### Assignment
Look for the word "height". Copy every line of the listing where it occurs.

--- Supplied records Enclosed Below ---

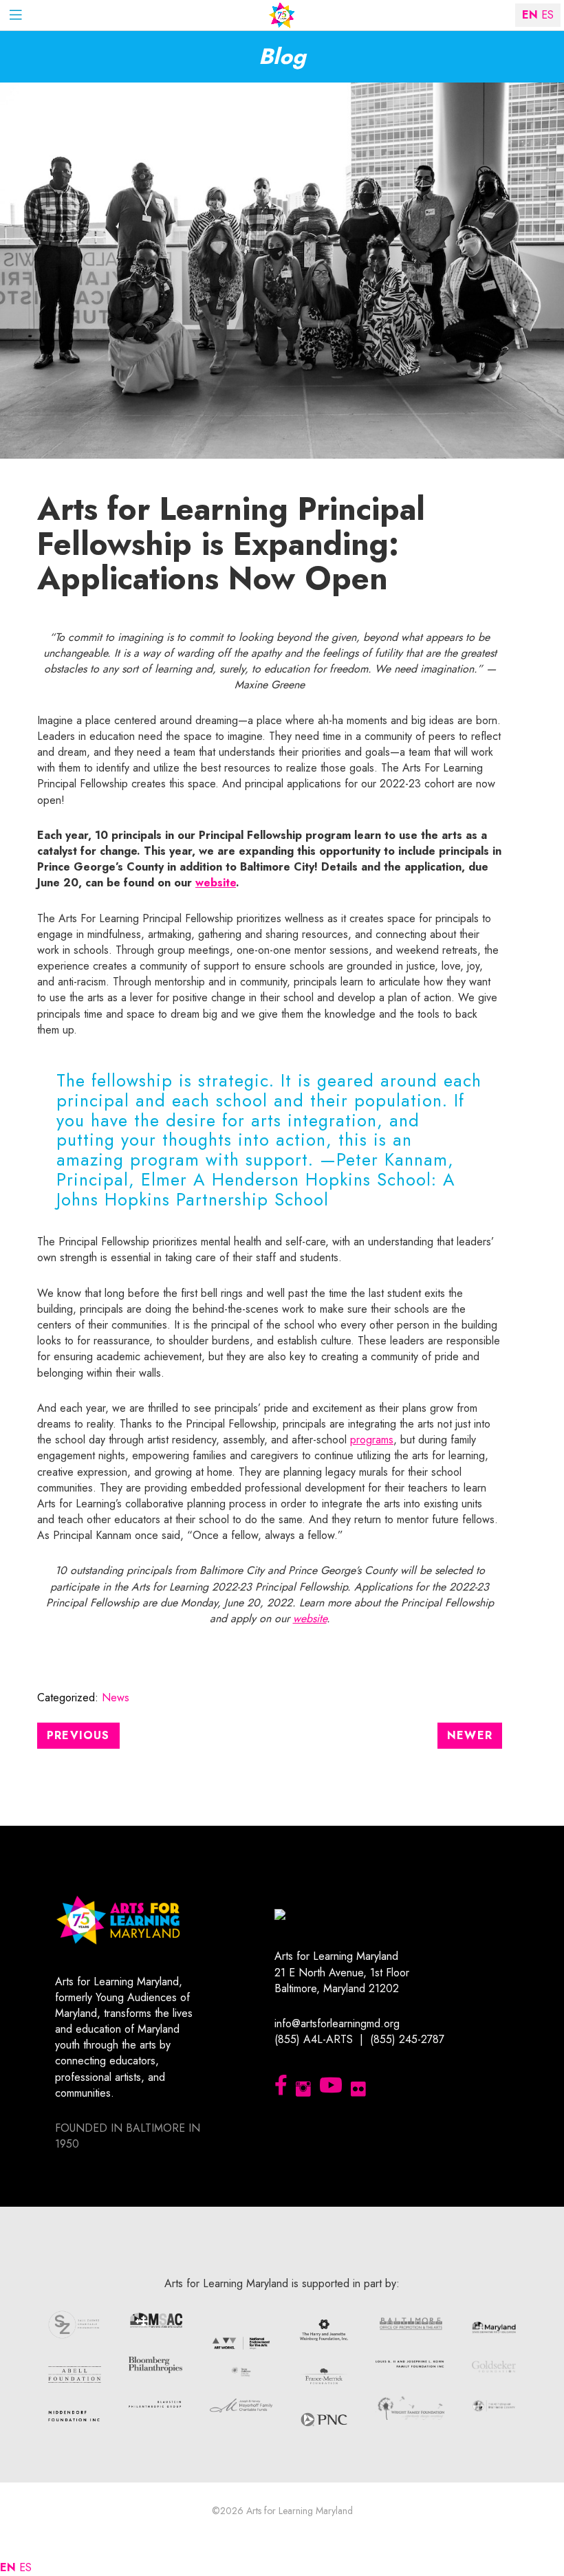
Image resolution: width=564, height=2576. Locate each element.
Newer (469, 1735)
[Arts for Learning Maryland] (282, 15)
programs (371, 1440)
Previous (78, 1735)
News (115, 1697)
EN (8, 2567)
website (215, 883)
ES (25, 2567)
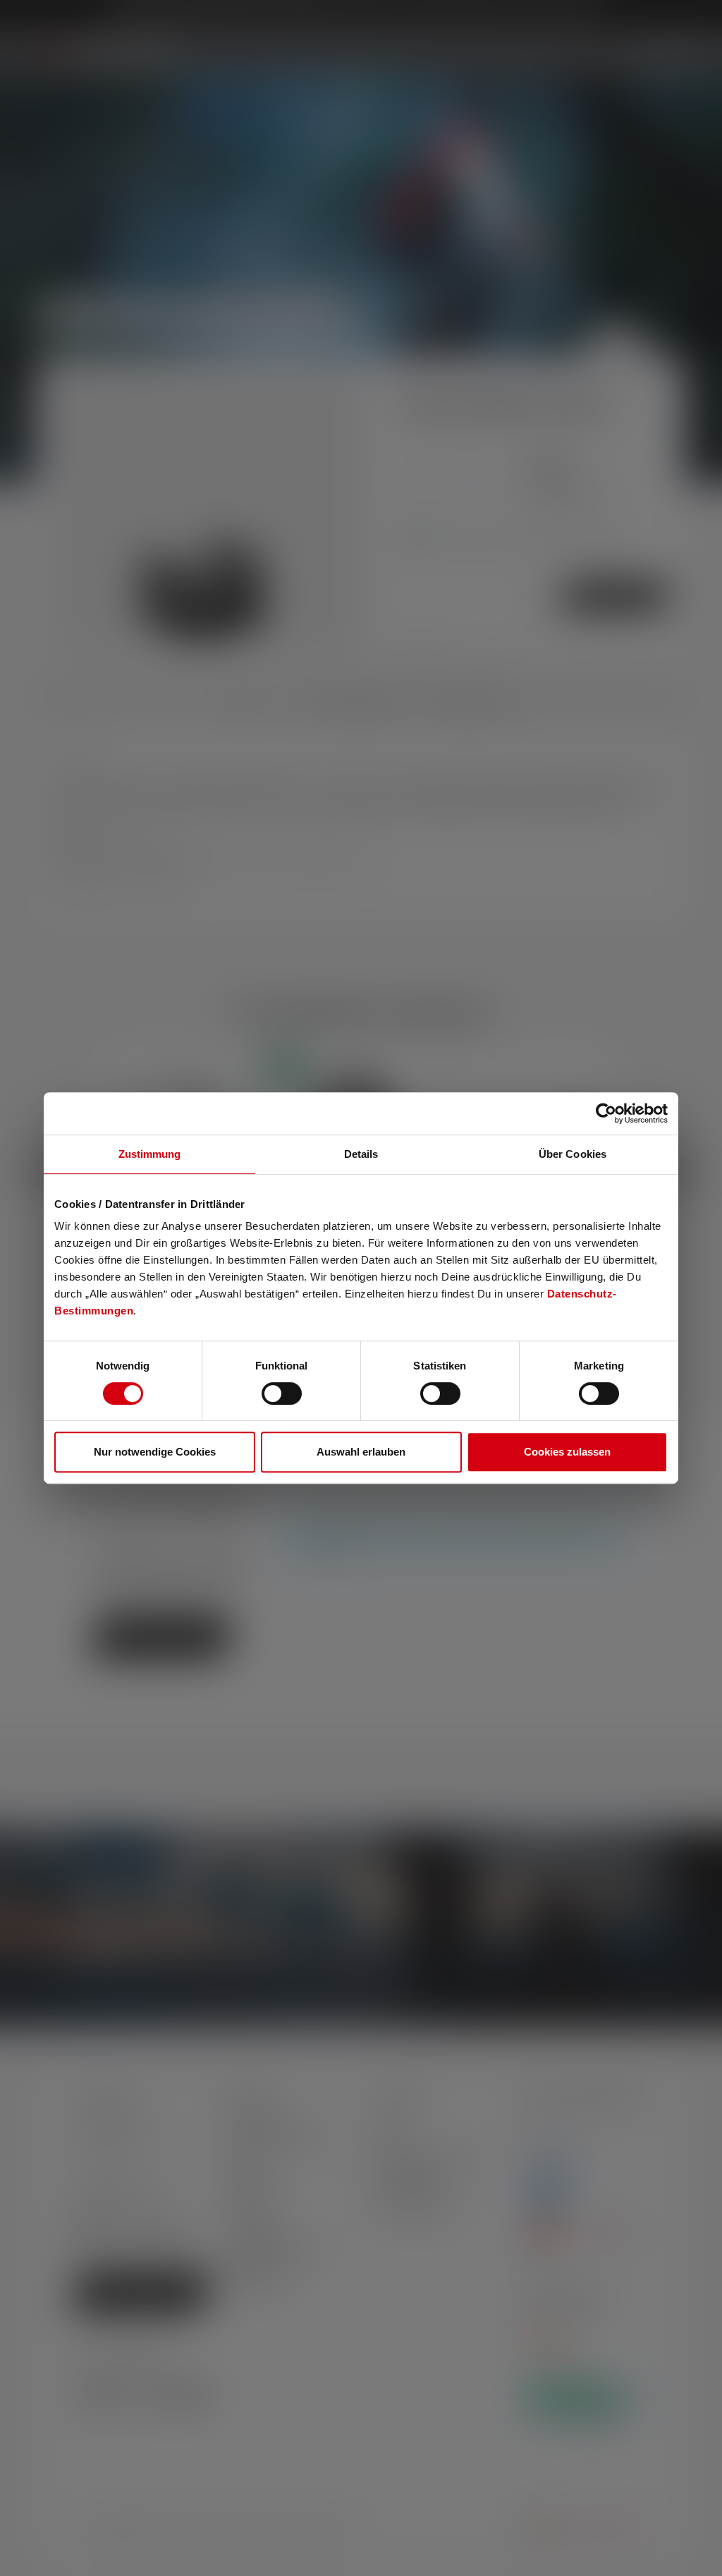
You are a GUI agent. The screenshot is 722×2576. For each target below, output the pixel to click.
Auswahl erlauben (361, 1452)
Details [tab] (361, 1154)
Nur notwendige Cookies (155, 1452)
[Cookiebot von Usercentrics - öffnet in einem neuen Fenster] (606, 1113)
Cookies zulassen (567, 1452)
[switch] (282, 1393)
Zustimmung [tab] (149, 1154)
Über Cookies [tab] (572, 1154)
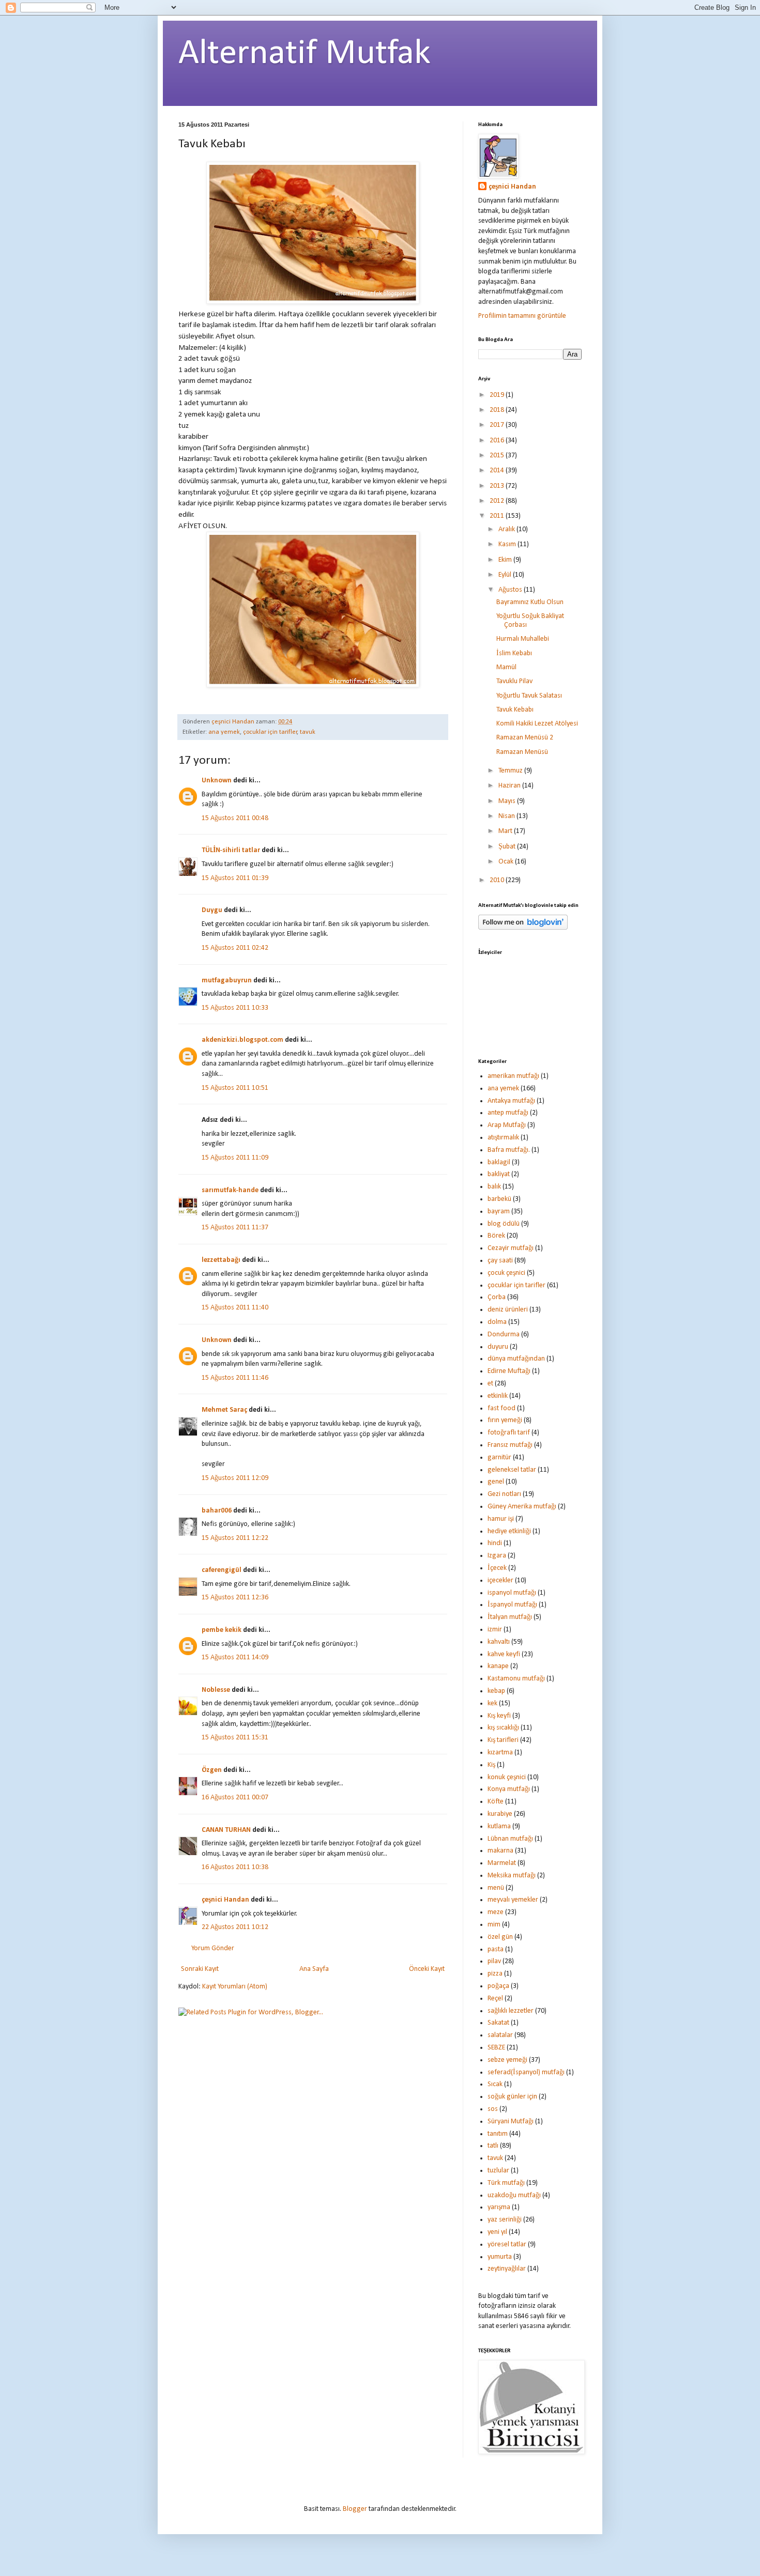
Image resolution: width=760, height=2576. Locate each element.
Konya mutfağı (509, 1789)
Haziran (510, 786)
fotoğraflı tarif (509, 1433)
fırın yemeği (505, 1420)
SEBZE (496, 2047)
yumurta (500, 2257)
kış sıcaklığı (503, 1728)
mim (494, 1925)
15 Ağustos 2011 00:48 (235, 818)
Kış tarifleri (503, 1740)
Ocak (506, 862)
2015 (498, 455)
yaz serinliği (505, 2220)
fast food (501, 1408)
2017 (498, 425)
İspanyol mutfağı (512, 1605)
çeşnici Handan (225, 1900)
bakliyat (499, 1174)
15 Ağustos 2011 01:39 (235, 878)
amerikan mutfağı (513, 1076)
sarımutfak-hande (230, 1190)
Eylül (505, 575)
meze (496, 1912)
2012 (498, 501)
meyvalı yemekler (513, 1900)
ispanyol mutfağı (512, 1593)
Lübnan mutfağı (510, 1839)
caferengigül (221, 1570)
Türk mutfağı (506, 2183)
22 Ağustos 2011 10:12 (235, 1927)
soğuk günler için (512, 2097)
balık (494, 1187)
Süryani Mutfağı (511, 2121)
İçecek (497, 1568)
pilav (494, 1961)
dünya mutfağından (516, 1359)
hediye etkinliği (509, 1531)
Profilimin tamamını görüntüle (522, 316)
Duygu (212, 910)
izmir (495, 1629)
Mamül (506, 667)
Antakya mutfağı (511, 1101)
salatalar (500, 2035)
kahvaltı (499, 1642)
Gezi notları (504, 1494)
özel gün (500, 1937)
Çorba (497, 1297)
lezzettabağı (221, 1260)
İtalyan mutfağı (510, 1617)
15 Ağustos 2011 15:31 (235, 1737)
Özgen (212, 1770)
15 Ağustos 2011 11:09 (235, 1158)
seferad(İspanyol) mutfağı (526, 2072)
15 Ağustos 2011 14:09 (235, 1657)
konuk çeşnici (507, 1777)
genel (496, 1482)
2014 (498, 470)
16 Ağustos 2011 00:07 (235, 1797)
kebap (496, 1691)
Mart (506, 831)
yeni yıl (497, 2232)
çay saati (500, 1260)
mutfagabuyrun (227, 980)
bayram (499, 1211)
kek (492, 1703)
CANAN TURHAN (226, 1830)
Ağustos (511, 590)
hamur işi (501, 1519)
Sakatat (498, 2023)
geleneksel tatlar (512, 1470)
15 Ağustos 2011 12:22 (235, 1538)
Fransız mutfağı (510, 1445)
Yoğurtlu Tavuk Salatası (529, 696)
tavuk (307, 732)
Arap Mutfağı (507, 1125)
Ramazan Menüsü (522, 752)
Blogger (355, 2509)
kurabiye (500, 1814)
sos (493, 2109)
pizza (495, 1974)
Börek (496, 1236)
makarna (500, 1851)
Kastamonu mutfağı (516, 1679)
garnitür (499, 1457)
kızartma (500, 1752)
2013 (498, 486)
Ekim (505, 560)
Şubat (507, 847)
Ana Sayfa (314, 1969)
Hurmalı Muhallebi (522, 639)
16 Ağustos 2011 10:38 (235, 1867)
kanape (498, 1666)
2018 (498, 410)
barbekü (499, 1199)
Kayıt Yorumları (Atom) (234, 1987)
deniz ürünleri (508, 1310)
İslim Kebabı (514, 653)
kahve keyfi (504, 1654)
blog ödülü (504, 1224)
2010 (498, 880)
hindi (495, 1543)
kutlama (499, 1826)
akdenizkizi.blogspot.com (242, 1040)
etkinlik (498, 1396)
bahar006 (217, 1511)
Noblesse (216, 1690)
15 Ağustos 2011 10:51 (235, 1088)
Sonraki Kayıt (200, 1969)
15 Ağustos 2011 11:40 (235, 1308)
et (490, 1383)
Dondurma (504, 1334)
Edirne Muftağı (509, 1371)
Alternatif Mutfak (304, 54)
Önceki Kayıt (427, 1969)
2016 (498, 440)
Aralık (507, 529)
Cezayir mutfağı (511, 1248)
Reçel (495, 1998)
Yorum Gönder (212, 1948)
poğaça (498, 1986)
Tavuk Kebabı (515, 710)
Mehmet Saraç (224, 1410)
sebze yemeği (507, 2060)
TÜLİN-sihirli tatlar (231, 850)
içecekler (500, 1580)
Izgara (497, 1556)
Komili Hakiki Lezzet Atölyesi (537, 724)
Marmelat (502, 1863)
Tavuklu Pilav (514, 681)
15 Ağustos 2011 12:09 (235, 1478)
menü (496, 1888)
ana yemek (224, 732)
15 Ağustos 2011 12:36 (235, 1597)
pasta (496, 1949)
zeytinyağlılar (507, 2269)
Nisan (507, 816)
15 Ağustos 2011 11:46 (235, 1378)
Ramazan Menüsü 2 (524, 738)
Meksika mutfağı (512, 1875)
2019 (498, 395)
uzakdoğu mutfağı (514, 2195)
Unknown (217, 780)
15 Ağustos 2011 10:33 (235, 1008)
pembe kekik (221, 1630)
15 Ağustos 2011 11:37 (235, 1227)
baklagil (499, 1162)
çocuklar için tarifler (270, 732)
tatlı (493, 2146)
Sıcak (495, 2084)
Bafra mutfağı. (509, 1150)
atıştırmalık (503, 1138)
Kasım (508, 544)
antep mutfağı (508, 1113)
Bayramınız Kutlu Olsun (530, 602)
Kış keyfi (499, 1716)
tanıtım (498, 2134)
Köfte (496, 1802)
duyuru (498, 1347)
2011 (498, 516)
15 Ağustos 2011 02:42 (235, 948)
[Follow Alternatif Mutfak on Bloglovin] (523, 928)
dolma (497, 1322)
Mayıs (507, 801)
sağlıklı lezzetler (511, 2011)
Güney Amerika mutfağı (522, 1506)
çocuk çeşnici (506, 1273)
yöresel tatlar (507, 2244)
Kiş (491, 1765)
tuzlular (498, 2170)
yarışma (499, 2207)
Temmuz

--- End of Enclosed Supplied records ---

### Written answer
Image resolution: width=564, height=2576. Locate each element.
Image resolution: width=760, height=2576. Locate each element.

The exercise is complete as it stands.